[Exercise objective] Would you write out all the records again, exactly?

[Record set]
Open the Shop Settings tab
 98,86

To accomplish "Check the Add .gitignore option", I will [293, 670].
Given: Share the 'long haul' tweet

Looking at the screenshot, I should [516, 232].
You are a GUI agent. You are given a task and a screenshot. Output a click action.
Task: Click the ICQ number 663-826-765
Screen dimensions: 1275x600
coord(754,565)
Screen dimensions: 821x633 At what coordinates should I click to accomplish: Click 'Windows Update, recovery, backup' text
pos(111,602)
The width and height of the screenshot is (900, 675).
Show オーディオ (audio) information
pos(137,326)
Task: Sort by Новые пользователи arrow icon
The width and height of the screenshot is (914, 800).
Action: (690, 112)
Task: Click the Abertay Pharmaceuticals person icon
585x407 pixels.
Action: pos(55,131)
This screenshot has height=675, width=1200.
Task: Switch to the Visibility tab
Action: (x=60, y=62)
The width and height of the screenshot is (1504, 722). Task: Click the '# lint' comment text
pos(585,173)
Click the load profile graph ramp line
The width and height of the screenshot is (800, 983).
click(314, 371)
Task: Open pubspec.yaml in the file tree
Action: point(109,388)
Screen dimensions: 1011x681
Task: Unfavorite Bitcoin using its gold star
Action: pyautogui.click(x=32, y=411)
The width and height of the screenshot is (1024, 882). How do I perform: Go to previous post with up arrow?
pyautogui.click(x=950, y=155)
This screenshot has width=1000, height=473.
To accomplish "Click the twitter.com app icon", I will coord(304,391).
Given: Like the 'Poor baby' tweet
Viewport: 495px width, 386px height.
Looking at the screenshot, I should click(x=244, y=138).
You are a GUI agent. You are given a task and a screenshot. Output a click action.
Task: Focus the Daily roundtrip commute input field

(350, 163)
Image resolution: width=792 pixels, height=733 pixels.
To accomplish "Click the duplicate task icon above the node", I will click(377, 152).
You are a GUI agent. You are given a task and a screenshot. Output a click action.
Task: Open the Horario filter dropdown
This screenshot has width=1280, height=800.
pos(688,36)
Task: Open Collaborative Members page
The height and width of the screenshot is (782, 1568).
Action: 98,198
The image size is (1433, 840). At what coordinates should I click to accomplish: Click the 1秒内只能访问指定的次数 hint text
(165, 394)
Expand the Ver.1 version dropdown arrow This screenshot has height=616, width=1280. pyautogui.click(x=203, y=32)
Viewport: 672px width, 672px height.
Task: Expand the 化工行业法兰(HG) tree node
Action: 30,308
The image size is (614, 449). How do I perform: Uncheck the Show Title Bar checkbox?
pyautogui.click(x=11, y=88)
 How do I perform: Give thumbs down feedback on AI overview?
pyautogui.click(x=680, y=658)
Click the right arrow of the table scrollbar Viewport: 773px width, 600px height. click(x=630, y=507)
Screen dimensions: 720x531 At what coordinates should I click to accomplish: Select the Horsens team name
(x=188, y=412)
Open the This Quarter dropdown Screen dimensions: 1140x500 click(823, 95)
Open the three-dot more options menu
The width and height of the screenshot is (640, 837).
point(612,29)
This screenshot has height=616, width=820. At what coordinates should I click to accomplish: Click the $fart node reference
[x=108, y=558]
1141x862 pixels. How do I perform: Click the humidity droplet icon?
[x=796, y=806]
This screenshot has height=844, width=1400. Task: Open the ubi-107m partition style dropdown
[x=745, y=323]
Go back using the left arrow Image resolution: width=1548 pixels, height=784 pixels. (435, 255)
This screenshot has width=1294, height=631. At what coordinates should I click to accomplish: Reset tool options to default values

[Result]
Open the Shop Settings tab
 98,86

To accomplish "Check the Add .gitignore option", I will [293, 670].
Given: Share the 'long haul' tweet

Looking at the screenshot, I should [516, 232].
You are a GUI agent. You are given a task and a screenshot. Output a click action.
Task: Click the ICQ number 663-826-765
Screen dimensions: 1275x600
coord(754,565)
Screen dimensions: 821x633 At what coordinates should I click to accomplish: Click 'Windows Update, recovery, backup' text
pos(111,602)
The width and height of the screenshot is (900, 675).
Show オーディオ (audio) information
pos(137,326)
Task: Sort by Новые пользователи arrow icon
The width and height of the screenshot is (914, 800).
Action: (690, 112)
Task: Click the Abertay Pharmaceuticals person icon
585x407 pixels.
Action: pos(55,131)
This screenshot has height=675, width=1200.
Task: Switch to the Visibility tab
Action: (x=60, y=62)
The width and height of the screenshot is (1504, 722). Task: Click the '# lint' comment text
pos(585,173)
Click the load profile graph ramp line
The width and height of the screenshot is (800, 983).
click(314, 371)
Task: Open pubspec.yaml in the file tree
Action: point(109,388)
Screen dimensions: 1011x681
Task: Unfavorite Bitcoin using its gold star
Action: pyautogui.click(x=32, y=411)
The width and height of the screenshot is (1024, 882). How do I perform: Go to previous post with up arrow?
pyautogui.click(x=950, y=155)
This screenshot has width=1000, height=473.
To accomplish "Click the twitter.com app icon", I will coord(304,391).
Given: Like the 'Poor baby' tweet
Viewport: 495px width, 386px height.
Looking at the screenshot, I should click(x=244, y=138).
You are a GUI agent. You are given a task and a screenshot. Output a click action.
Task: Focus the Daily roundtrip commute input field

(350, 163)
Image resolution: width=792 pixels, height=733 pixels.
To accomplish "Click the duplicate task icon above the node", I will click(377, 152).
You are a GUI agent. You are given a task and a screenshot. Output a click action.
Task: Open the Horario filter dropdown
This screenshot has width=1280, height=800.
pos(688,36)
Task: Open Collaborative Members page
The height and width of the screenshot is (782, 1568).
Action: 98,198
The image size is (1433, 840). At what coordinates should I click to accomplish: Click the 1秒内只能访问指定的次数 hint text
(165, 394)
Expand the Ver.1 version dropdown arrow This screenshot has height=616, width=1280. pyautogui.click(x=203, y=32)
Viewport: 672px width, 672px height.
Task: Expand the 化工行业法兰(HG) tree node
Action: 30,308
The image size is (614, 449). How do I perform: Uncheck the Show Title Bar checkbox?
pyautogui.click(x=11, y=88)
 How do I perform: Give thumbs down feedback on AI overview?
pyautogui.click(x=680, y=658)
Click the right arrow of the table scrollbar Viewport: 773px width, 600px height. click(x=630, y=507)
Screen dimensions: 720x531 At what coordinates should I click to accomplish: Select the Horsens team name
(x=188, y=412)
Open the This Quarter dropdown Screen dimensions: 1140x500 click(823, 95)
Open the three-dot more options menu
The width and height of the screenshot is (640, 837).
point(612,29)
This screenshot has height=616, width=820. At what coordinates should I click to accomplish: Click the $fart node reference
[x=108, y=558]
1141x862 pixels. How do I perform: Click the humidity droplet icon?
[x=796, y=806]
This screenshot has height=844, width=1400. Task: Open the ubi-107m partition style dropdown
[x=745, y=323]
Go back using the left arrow Image resolution: width=1548 pixels, height=784 pixels. (435, 255)
This screenshot has width=1294, height=631. At what coordinates should I click to accomplish: Reset tool options to default values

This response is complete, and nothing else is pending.